Das liegt nun nicht etwa daran, daß wir uns fragen würden, wer da klingelt, es ist uns beiden durchaus bewußt, daß es sich um den Wecker handelt. Die Frage resultiert vielmehr daraus, daß wir beide abwechselnd morgens für Kaffee sorgen, an einem Tag sie, am nächsten Tag ich. Das heißt, einer von uns beiden hat jeweils die Chance, noch eine Viertelstunde liegenzubleiben, während der andere sich in die Küche schleppen muß. Da wir beide nun aber morgens nur begrenzt denkfähig sind, müssen wir uns erst mühsam durch das Dickicht der halbverschlafenen Gedanken kämpfen, bis uns einfällt, wer an diesem Morgen dran ist.
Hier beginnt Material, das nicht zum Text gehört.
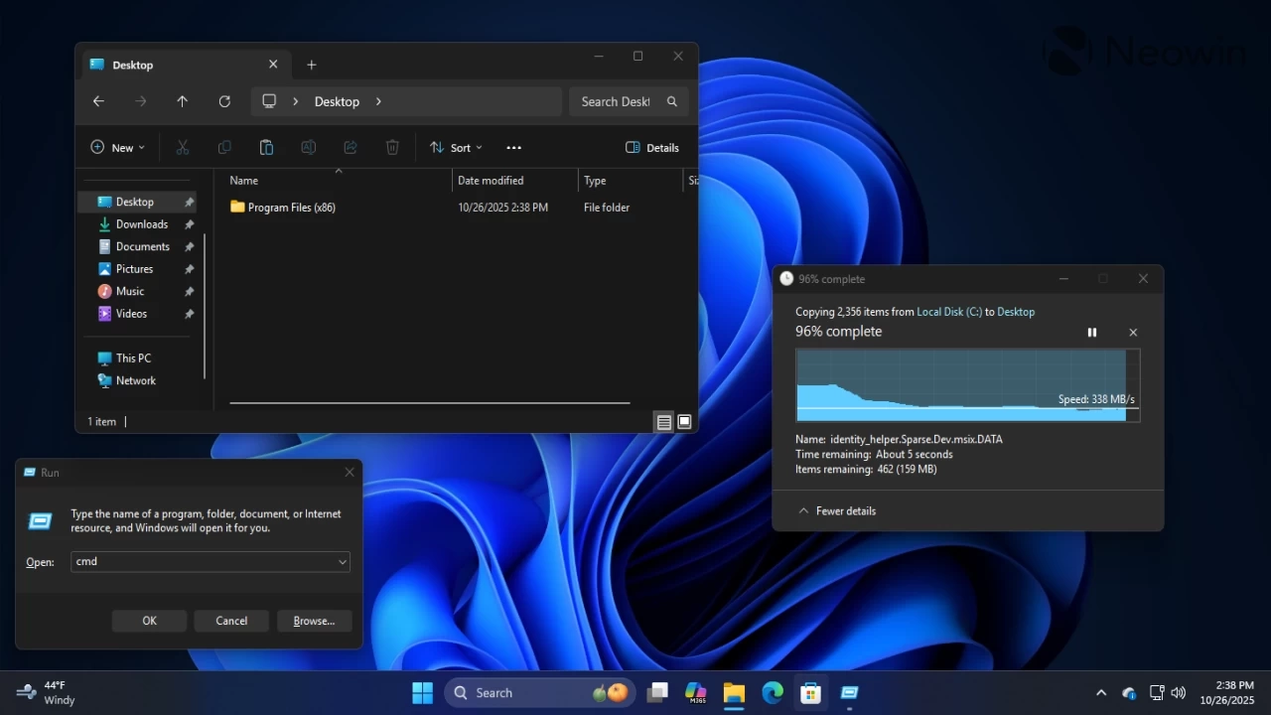Screen dimensions: 1271x715
Task: Select Downloads in the sidebar
Action: [140, 223]
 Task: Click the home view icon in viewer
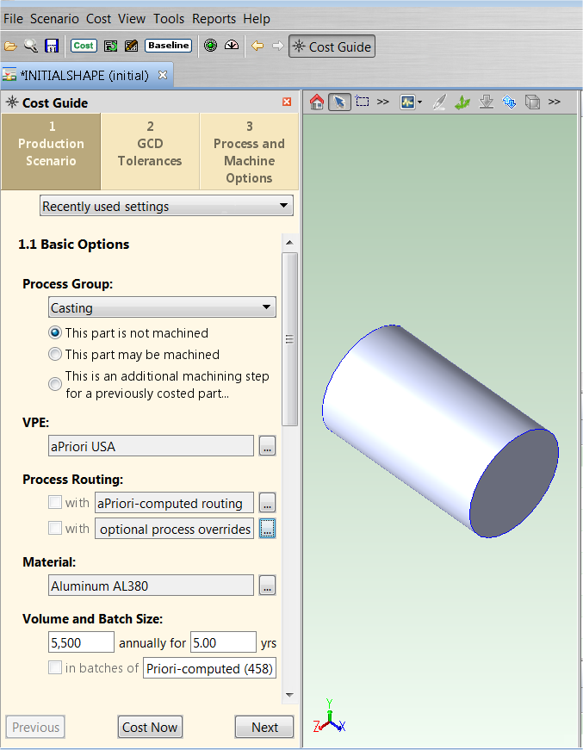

Daher die Frage: „Wer?“

Und da wir beide zu früher Stunde unsere eigentlich gar nicht so rücksichtslosen Charaktere noch nicht voll hochgefahren haben, sondern uns noch im Bereich eher niederer Triebe bewegen, antworten wir beide wie aus eine Munde dem jeweils anderen in der vollen Überzeugung des Moments: „Du!“ Und im Laufe der sich daran entzündenden Debatte werden wir langsam wach.

Ich gebe gerne zu, daß es sehr seltsam ist, so etwas jahrelang zu spielen, und sogar ohne nachlassende Begeisterung. Andererseits haben wir anderen Paaren damit etwas voraus, da nach der Klärung der Lage jeweils nur einer von uns aufstehen muß: Für jeden von uns beginnt so zumindest jeder zweite Tag mit einem Sieg. Kann wahrscheinlich auch nicht jeder von sich behaupten.